The PUD-CWT is organized in a similar manner. Each section header now covers a virtual memory section of 8GB. A section header has 5 bits: a *1GB Bit*, a *2MB Bit*, and a *4KB Bit* to indicate whether the section maps one or more 1GB pages, one or more 2MB pages, and/or one or more 4KB pages, respectively; and two *Way Bits* to indicate the way of the PUD elastic cuckoo page table that holds the mapped translations of the 1GB pages in this virtual memory section. The Way Bits are only meaningful if the 1GB Bit is set. The actions taken based on the value of these bits are similar to those for the PMD-CWT. To simplify, we do not detail them. Overall, our design encodes substantial information about virtual memory sections with only a few bits in the CWTs.

With this encoding of the PUD-CWT and PMD-CWT, the OS updates these tables infrequently.

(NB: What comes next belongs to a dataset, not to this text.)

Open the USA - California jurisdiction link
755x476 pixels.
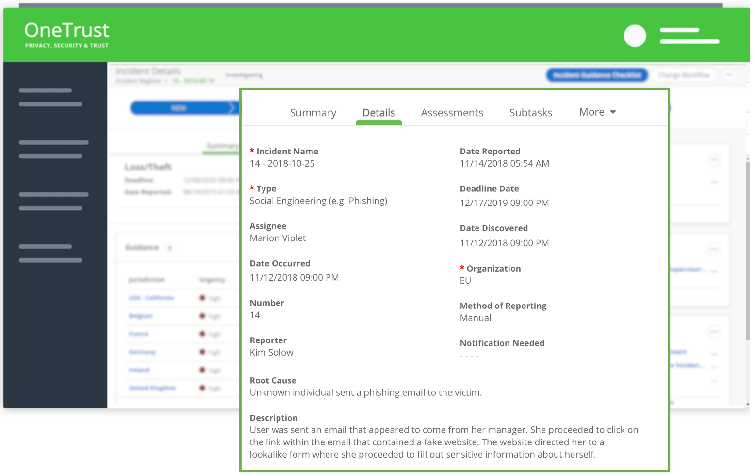[x=151, y=298]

Most updates to the elastic cuckoo page tables do not require an update to the CWTs. For example, take a section header of the PMD-CWT. Its 2MB Bit and 4KB Bit are only updated the *first time* that a 2MB page or a 4KB page, respectively, is allocated in the section. Recall that a section's size is equal to 4096 4KB pages. Also, the Way Bits of the section header in the PMD-CWT are not updated when a 4KB page is allocated or rehashed.

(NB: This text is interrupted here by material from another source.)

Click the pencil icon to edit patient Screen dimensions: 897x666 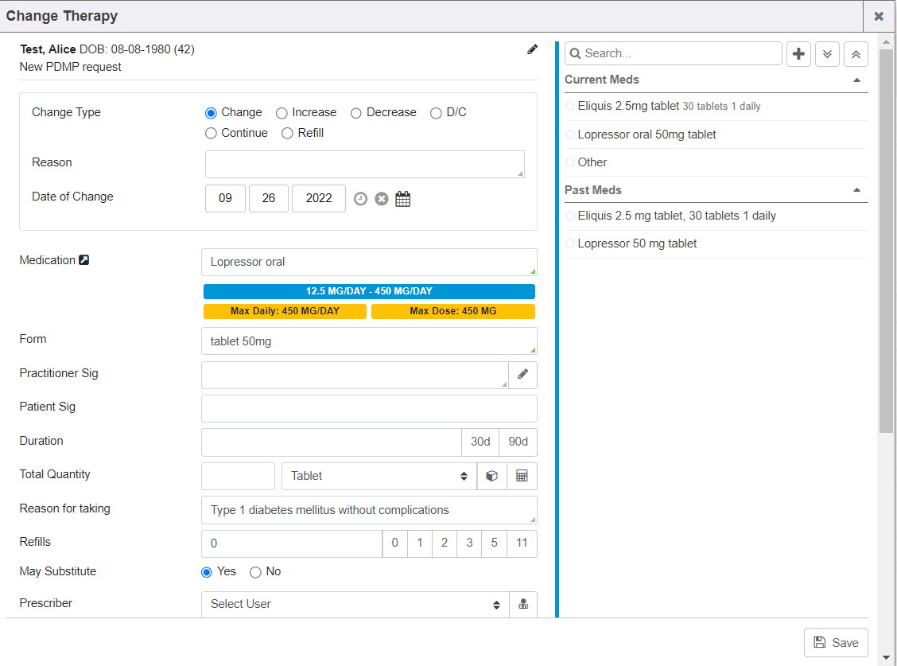[x=532, y=49]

Finally, the conceptual design is that, on a page walk, the hardware accesses the PUD-CWT first, then the PMD-CWT and, based on the information obtained, issues a reduced number of page table accesses. The actual design, however, is that the CWT information is cached in and read from small caches in the MMU that are filled off the critical path. We describe these caches next.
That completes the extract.